Let's say (for the sake of the argument) that we are trying to figure out the
number of users of a secretive CONIKS server. Let's start with the simplified
case where we are allowed to look up any index (path) of our choice without
having to provide an username that maps to it (I will generalize later). We
would set m = 2^d to the largest power of two that is not above the number of
queries we are allowed to make. We would query m indices, each one starting with
a different d-bit prefix and followed by all 0-s. To consider a small example,
m = 4 (d = 2) would result in the queries 11000000..., 1000000..., 01000000...,
and 000000000..., each one padded to 256 bits. For each query q_i we would note
the largest depth l_i (starting from 0 at our offset d) at which another index
branches off from the one queried. A simple (but high-uncertainty) estimate for
the number of users in subtree i would be 2^l_i. However, our estimates for the
number of users in each of the m subtrees are independent, so their absolute
variances add and result in the total the total relative standard error being
divided by sqrt(m) as in HyperLogLog estimation[1][2]. To throw some numbers,
m=1024 (d=10) lookups would admit a relative error of 4%, and multiplying m by
100 would divide the relative error by 10.

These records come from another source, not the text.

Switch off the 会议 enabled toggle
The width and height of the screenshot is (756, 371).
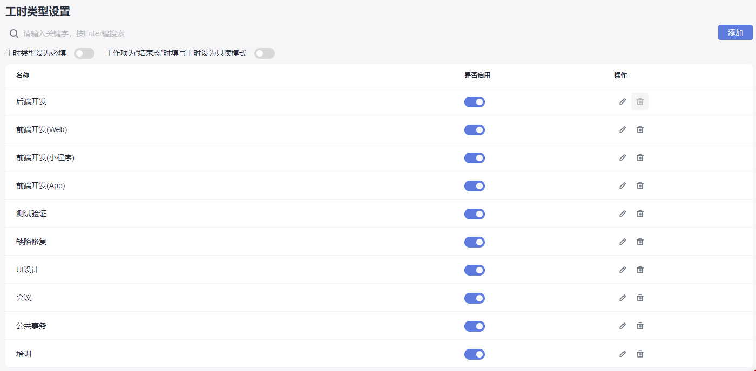[x=475, y=298]
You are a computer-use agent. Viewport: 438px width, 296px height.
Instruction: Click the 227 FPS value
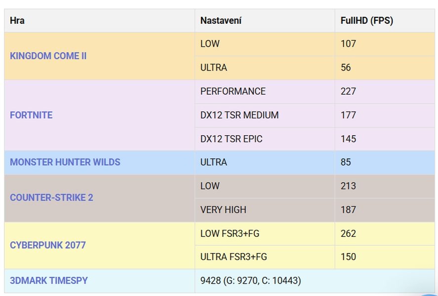point(348,91)
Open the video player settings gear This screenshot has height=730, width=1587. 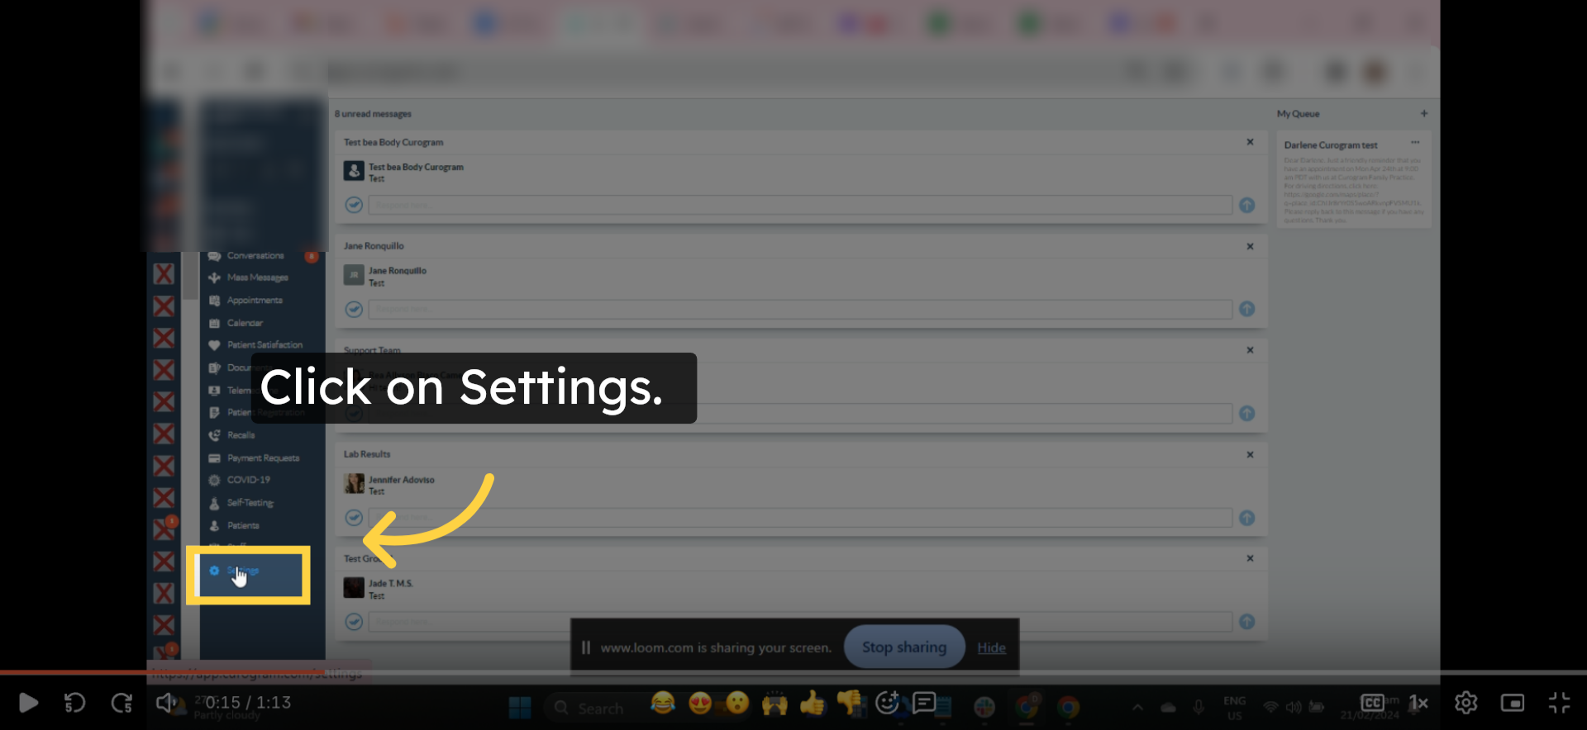pos(1466,703)
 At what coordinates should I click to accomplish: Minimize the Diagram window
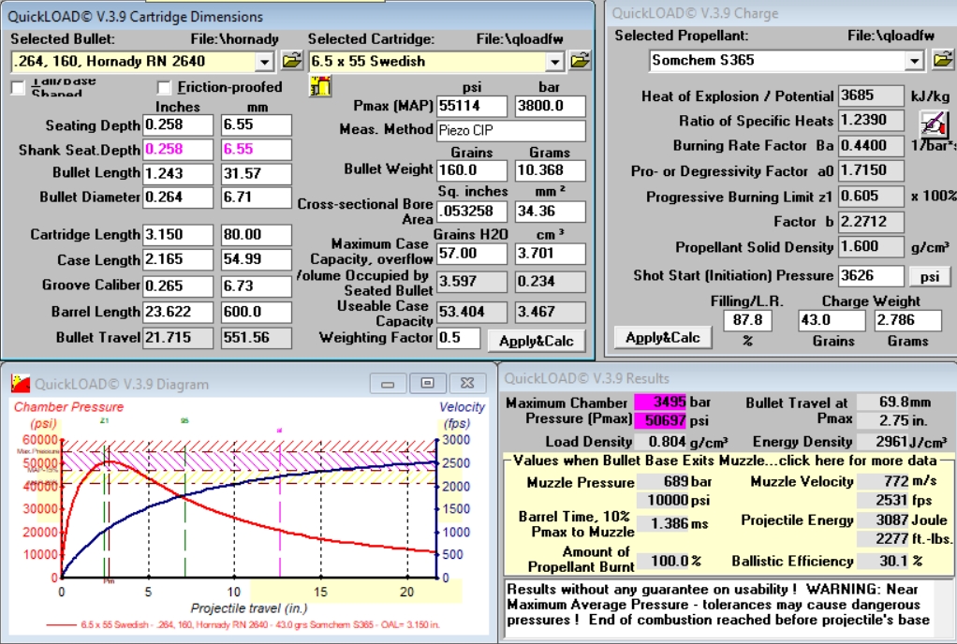[x=389, y=383]
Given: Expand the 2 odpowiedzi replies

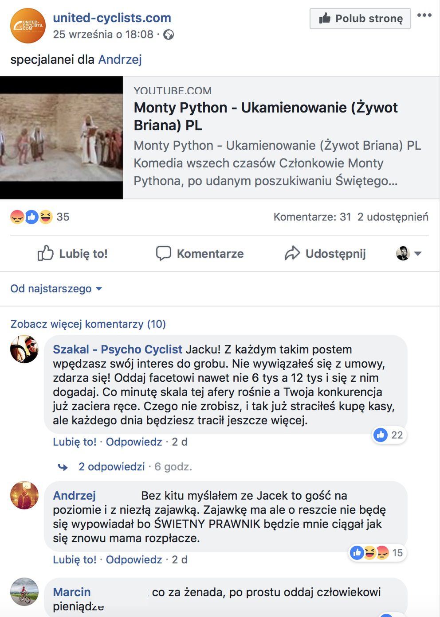Looking at the screenshot, I should click(x=111, y=466).
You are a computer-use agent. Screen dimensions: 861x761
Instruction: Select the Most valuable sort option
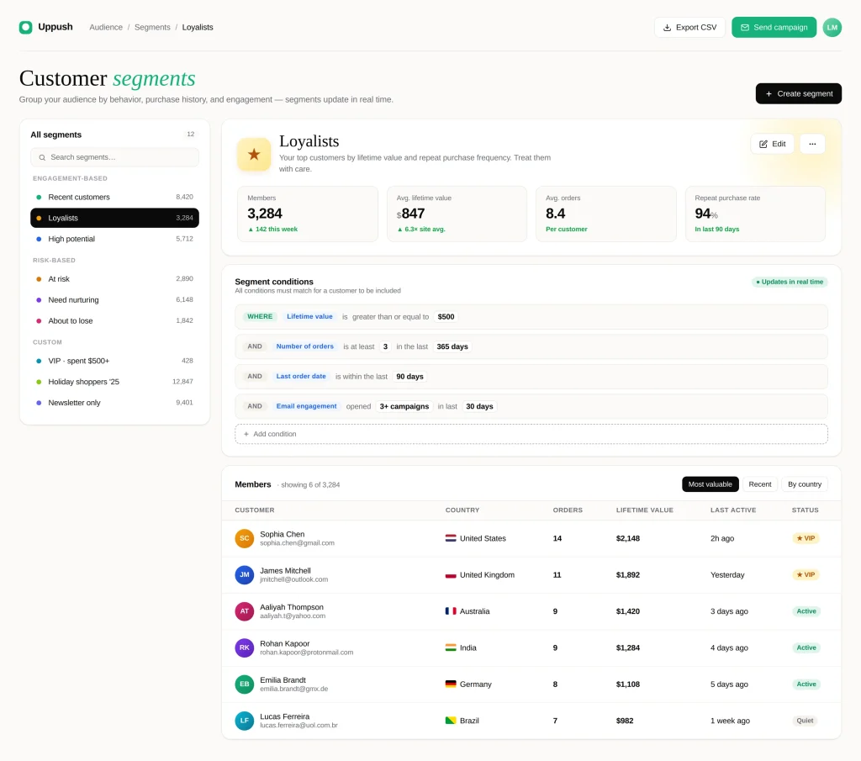(x=710, y=484)
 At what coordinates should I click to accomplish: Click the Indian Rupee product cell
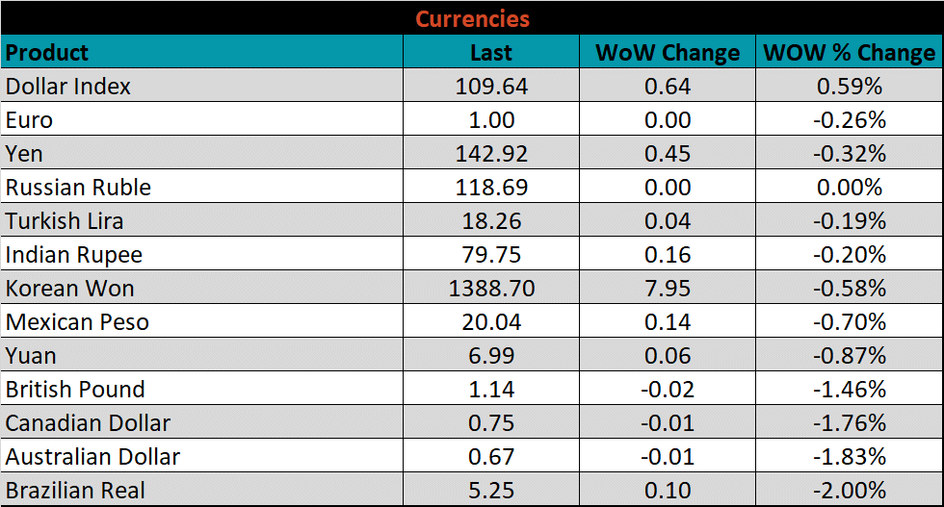point(74,255)
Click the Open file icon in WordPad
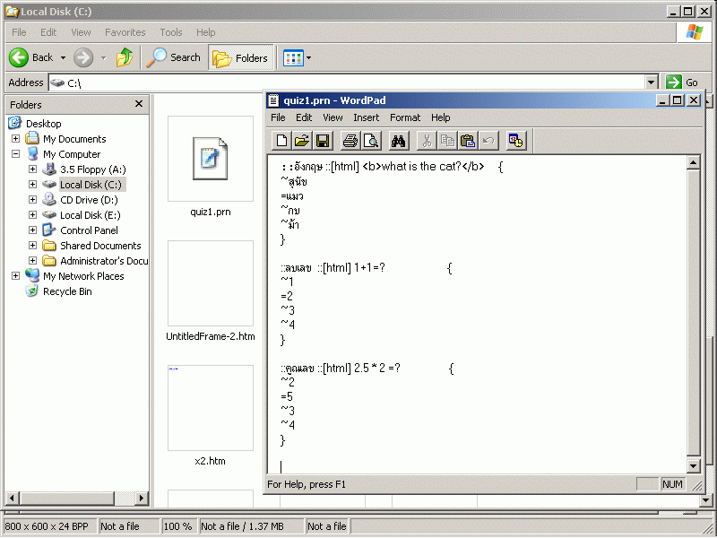 302,140
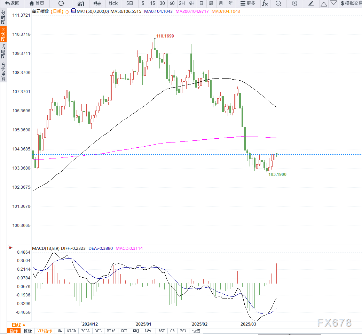Select the pencil drawing tool
The width and height of the screenshot is (362, 335).
[x=311, y=3]
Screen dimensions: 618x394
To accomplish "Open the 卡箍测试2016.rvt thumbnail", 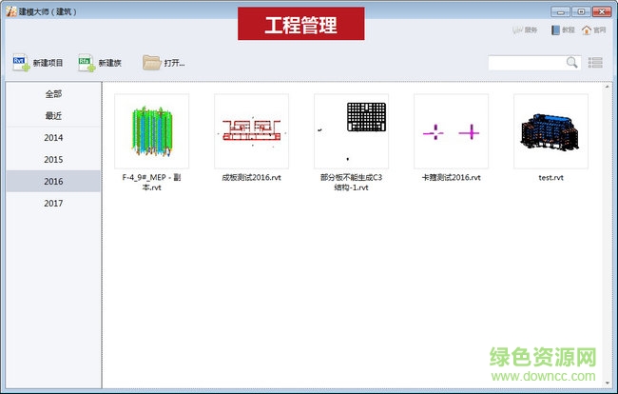I will [452, 131].
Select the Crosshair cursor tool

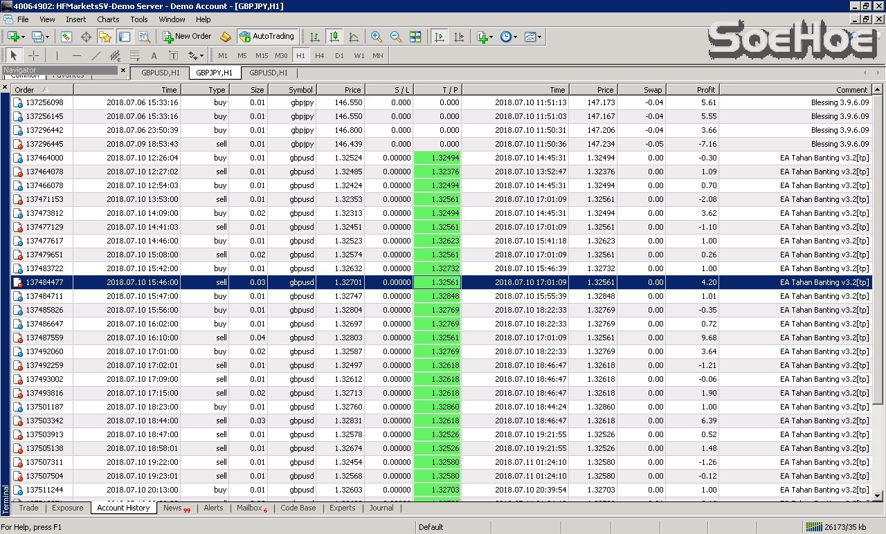click(33, 55)
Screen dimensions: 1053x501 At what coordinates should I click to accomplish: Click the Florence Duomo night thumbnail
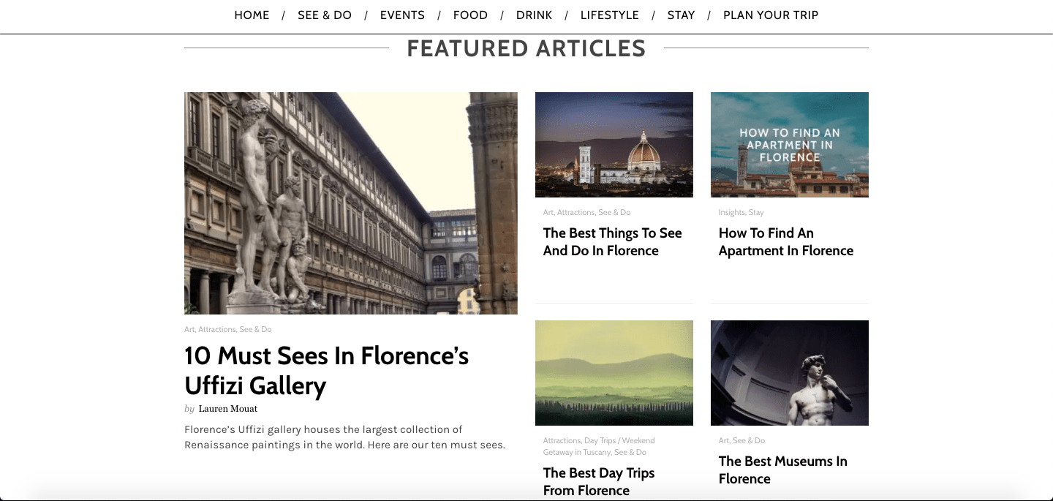click(x=614, y=144)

The last paragraph assumed that we can look up indices of our choice, but that
really isn't necessary. According to the coupon collector's problem, we could
acquire our m buckets using (in expectation) m*ln(m) queries, or alternatively
we just accept a slightly higher error by taking the first k of m that we are
able to query and estimate the rest based on these. We also can't ensure that
the suffixes contain only zeroes, but that doesn't matter; we get the same
information (in expectation) from any query in the bucket.

I believe the rate of change of userbase can be estimated similarly: to compute
the number of changes between two rounds of queries, simply consider the
responses that already appeared during the first round not to exist during the
second. Also note that the heuristic described in the last paragraph, while
probabilistically sound, is by no means optimal: all but one branch point that
we see in a lookup get ignored.

Now, none of this constitutes a break of any property of CONIKS I care about.
I would even say that this situation makes intuitive sense to me: the proof of
one username:key mapping has to be distinct from the proofs for all other
mappings, and thus has a minimal size limit dictated by the number of entries.
It would probably be possible to make the proof less structured and thus make
it harder to recover statistics from there, and it might be worth thinking
about whether the service-provider could use a zero-knowledge argument, but
neither of those address the size requirement. And accepting the dataset size
leak as inevitable hints at an obvious work-around: dummies. The keyserver is
free to create dummy users which do not correspond to real people and exist
solely to add noise to the measurements about the actual userbase.  This works
as long as the dummy users are indistinguishable from real ones, which is easy
to achieve in both CONIKS and the design I proposed. Updates to the dummies can
mask real key changes. ... I agree that this sounds inelegant, but I am not
aware of anything easier that would be compatible with auditing.

[1]: https://highlyscalable.files.wordpress.com/2012/04/log-log-formulas.png
[2]: https://highlyscalable.wordpress.com/2012/05/01/probabilistic-structures-web-analytics-data-mining/